From the records below, copy every line that contains the word "upload".
======== GIVEN DATA
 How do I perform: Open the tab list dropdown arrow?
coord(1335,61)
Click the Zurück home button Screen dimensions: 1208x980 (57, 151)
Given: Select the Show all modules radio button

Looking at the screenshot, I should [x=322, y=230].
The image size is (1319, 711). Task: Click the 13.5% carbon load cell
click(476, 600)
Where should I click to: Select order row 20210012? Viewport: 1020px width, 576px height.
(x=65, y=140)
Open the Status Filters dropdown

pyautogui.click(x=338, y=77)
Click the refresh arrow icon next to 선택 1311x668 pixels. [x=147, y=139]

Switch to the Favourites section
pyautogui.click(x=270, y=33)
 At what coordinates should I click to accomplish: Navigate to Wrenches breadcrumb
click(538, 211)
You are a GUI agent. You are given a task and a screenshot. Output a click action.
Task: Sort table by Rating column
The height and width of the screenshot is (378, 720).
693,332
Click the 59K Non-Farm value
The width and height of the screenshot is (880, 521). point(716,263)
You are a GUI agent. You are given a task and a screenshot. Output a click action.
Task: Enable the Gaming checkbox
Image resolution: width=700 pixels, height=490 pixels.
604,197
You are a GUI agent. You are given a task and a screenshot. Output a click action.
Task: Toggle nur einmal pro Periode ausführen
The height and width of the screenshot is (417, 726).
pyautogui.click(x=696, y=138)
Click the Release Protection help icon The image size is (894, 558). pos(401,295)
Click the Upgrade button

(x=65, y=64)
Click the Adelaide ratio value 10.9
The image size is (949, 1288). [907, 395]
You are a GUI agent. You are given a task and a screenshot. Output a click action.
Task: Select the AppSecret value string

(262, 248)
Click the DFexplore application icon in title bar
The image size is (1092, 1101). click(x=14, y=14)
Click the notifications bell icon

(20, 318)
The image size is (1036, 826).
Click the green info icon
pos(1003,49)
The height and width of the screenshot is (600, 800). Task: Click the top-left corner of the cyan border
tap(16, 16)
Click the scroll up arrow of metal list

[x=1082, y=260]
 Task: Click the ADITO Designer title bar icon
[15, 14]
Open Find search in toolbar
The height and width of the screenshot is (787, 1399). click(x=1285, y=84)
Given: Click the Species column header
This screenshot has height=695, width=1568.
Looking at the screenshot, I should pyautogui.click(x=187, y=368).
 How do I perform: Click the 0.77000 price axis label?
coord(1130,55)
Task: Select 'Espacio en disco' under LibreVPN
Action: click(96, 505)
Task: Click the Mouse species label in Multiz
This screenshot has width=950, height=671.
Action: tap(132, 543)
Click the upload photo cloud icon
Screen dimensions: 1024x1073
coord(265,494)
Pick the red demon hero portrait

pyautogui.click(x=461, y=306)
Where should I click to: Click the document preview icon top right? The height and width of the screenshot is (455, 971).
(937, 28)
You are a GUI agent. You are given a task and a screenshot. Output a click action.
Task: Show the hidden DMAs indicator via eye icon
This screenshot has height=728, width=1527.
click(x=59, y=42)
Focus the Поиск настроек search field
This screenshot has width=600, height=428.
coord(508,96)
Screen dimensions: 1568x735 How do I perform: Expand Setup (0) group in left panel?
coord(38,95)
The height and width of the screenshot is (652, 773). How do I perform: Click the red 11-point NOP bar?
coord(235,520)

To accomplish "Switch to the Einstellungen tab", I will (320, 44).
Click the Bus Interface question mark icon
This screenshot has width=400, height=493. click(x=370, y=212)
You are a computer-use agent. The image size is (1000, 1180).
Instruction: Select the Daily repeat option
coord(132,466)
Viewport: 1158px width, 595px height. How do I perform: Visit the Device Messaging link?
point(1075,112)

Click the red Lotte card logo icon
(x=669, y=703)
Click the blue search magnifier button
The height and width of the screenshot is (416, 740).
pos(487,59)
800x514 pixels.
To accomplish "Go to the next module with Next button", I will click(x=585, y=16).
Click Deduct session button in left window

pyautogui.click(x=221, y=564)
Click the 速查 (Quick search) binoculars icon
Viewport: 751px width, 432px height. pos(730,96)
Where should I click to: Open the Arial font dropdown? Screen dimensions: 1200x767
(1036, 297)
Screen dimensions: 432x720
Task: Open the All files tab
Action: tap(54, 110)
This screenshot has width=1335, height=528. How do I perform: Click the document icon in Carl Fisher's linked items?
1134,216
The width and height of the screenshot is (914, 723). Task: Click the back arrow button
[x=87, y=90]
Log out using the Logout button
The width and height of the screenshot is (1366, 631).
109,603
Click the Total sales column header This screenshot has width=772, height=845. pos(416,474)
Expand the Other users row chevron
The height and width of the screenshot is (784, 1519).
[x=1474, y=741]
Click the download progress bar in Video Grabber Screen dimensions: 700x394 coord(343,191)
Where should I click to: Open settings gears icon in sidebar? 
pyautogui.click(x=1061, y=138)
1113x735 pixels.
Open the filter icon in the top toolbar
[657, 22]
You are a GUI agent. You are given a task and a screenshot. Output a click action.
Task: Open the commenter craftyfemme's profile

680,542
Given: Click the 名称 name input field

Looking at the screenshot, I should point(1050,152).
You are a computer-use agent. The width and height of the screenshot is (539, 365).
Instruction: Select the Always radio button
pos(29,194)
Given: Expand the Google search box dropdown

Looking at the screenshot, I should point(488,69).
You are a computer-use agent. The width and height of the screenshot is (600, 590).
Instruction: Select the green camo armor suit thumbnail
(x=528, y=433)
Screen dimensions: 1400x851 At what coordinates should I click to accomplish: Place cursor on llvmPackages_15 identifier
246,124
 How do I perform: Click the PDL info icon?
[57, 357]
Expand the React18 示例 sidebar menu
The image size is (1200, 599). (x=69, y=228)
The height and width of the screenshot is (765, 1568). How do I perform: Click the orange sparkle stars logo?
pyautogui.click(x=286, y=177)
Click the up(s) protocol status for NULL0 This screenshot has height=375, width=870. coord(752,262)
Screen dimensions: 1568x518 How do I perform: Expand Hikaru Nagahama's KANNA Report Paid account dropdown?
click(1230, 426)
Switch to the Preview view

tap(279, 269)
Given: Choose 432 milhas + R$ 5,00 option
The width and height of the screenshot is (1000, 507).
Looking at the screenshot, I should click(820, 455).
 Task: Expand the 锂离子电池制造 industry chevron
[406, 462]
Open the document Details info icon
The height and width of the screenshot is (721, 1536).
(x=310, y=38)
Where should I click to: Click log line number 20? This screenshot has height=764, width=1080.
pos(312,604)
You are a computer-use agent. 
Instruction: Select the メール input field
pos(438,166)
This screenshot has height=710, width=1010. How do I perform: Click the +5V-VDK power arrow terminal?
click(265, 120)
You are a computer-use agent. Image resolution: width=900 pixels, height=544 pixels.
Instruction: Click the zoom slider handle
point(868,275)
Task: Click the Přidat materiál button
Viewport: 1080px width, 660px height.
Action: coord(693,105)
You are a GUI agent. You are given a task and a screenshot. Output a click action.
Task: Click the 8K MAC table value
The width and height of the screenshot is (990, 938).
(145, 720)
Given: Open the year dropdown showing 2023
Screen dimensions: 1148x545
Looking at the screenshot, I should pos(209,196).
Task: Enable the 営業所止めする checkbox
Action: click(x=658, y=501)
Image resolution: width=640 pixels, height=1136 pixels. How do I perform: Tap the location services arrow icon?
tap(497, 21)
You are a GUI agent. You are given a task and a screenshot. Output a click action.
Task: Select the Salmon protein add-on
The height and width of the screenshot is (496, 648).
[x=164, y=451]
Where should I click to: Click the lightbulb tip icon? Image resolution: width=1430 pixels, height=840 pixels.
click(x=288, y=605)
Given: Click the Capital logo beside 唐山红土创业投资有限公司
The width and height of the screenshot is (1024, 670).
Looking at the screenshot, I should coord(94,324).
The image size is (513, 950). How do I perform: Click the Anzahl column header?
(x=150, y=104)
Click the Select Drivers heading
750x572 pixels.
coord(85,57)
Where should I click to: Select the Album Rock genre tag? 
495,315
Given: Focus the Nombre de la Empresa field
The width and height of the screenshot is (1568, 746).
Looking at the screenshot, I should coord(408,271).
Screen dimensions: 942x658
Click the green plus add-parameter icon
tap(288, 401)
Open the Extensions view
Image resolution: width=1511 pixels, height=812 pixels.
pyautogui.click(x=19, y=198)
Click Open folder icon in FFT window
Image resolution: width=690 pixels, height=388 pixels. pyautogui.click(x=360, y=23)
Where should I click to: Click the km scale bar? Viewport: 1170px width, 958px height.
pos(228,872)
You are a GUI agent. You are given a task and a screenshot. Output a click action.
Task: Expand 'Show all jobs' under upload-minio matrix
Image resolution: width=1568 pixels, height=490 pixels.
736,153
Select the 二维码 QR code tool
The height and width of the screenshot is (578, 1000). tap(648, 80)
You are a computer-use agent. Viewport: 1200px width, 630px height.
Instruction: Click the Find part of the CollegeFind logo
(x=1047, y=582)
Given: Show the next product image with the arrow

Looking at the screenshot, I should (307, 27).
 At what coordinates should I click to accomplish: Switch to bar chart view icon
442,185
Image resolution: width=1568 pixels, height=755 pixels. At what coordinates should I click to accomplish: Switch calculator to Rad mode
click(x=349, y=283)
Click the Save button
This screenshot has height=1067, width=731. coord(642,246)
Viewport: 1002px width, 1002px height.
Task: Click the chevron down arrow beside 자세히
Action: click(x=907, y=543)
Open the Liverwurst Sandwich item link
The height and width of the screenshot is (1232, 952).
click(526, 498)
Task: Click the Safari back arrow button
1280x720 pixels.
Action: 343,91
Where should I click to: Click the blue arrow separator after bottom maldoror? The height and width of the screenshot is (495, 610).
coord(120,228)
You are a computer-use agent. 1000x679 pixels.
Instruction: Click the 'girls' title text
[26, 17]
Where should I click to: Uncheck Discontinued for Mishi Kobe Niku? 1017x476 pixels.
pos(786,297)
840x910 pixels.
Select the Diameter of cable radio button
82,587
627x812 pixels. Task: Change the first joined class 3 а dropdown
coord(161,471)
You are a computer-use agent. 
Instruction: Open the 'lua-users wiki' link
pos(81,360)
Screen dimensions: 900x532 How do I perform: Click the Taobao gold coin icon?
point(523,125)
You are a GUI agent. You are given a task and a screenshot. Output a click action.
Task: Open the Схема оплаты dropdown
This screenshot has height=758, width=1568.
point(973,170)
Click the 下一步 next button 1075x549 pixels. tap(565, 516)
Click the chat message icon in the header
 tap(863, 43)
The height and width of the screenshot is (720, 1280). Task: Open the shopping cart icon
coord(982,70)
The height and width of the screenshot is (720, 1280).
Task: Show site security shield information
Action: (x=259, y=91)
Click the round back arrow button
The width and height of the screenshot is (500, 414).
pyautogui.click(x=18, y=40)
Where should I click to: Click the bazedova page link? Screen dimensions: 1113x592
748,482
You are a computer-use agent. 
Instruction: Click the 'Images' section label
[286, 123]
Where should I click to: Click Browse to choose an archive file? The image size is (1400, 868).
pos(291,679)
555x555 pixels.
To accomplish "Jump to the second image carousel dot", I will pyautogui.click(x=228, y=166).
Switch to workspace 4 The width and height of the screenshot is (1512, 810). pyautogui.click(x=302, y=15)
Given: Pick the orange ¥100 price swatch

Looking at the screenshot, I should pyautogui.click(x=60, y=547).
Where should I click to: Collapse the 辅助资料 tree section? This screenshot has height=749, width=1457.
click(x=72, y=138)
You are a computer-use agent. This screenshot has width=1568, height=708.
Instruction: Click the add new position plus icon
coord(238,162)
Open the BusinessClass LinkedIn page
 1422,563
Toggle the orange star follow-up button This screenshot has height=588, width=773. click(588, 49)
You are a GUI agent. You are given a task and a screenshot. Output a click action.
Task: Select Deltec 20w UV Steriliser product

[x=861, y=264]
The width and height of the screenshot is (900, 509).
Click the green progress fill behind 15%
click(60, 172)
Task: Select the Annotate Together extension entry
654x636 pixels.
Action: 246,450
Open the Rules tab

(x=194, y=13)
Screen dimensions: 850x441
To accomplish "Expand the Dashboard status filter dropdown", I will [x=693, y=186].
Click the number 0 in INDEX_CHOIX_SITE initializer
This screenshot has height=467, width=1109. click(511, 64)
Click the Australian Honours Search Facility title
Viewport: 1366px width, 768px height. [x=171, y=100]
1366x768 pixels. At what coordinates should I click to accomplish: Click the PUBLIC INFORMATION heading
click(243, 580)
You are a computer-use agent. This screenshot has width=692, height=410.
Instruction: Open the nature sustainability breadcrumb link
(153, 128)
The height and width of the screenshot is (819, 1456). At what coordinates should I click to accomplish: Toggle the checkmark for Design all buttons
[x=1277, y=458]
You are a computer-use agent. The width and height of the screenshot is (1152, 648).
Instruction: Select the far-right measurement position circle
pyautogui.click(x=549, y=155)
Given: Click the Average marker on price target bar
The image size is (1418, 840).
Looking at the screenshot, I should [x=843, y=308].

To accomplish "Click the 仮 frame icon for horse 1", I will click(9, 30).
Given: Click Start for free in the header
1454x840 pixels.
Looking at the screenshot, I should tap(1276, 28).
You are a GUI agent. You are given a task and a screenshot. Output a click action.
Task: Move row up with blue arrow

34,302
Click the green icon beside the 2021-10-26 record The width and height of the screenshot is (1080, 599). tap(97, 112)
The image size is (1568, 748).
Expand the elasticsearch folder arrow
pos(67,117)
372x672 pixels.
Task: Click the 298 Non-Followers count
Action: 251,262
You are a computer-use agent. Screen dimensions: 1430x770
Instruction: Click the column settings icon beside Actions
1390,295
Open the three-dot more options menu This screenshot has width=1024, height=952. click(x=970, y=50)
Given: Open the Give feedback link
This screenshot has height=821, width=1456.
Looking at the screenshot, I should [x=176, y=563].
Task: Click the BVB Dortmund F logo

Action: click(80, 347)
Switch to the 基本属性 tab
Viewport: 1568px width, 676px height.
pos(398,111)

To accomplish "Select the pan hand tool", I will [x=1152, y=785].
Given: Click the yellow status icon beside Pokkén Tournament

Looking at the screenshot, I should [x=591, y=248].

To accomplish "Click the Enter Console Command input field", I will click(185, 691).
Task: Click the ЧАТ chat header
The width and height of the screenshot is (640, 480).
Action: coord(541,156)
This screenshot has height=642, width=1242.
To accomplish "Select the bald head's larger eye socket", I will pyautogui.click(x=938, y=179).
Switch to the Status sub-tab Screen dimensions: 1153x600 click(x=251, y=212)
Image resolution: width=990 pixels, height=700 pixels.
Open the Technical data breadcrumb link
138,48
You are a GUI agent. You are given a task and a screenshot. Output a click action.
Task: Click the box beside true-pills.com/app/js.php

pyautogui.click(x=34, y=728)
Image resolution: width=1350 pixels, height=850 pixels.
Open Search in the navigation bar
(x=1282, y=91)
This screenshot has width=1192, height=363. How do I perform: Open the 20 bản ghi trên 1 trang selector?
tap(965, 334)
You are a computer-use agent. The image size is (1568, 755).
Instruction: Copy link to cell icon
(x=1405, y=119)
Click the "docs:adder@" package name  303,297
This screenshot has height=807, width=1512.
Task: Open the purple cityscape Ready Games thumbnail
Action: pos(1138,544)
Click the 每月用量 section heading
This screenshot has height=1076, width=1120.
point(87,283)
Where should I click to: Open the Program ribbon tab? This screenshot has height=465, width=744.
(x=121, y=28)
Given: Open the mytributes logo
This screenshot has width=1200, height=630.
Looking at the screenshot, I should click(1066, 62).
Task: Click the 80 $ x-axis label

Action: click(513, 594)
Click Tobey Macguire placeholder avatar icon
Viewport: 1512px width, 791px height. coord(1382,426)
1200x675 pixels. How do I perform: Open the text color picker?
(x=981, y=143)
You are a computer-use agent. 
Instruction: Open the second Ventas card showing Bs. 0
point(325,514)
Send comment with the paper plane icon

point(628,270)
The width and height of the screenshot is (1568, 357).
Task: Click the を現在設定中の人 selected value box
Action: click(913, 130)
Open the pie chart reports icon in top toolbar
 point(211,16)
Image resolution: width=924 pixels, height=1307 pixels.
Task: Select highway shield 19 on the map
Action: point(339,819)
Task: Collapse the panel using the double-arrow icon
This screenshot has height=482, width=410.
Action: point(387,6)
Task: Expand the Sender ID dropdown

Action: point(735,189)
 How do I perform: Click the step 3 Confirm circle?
================
* TASK RESPONSE:
Click the upload photo cloud icon
Task: Expand 'Show all jobs' under upload-minio matrix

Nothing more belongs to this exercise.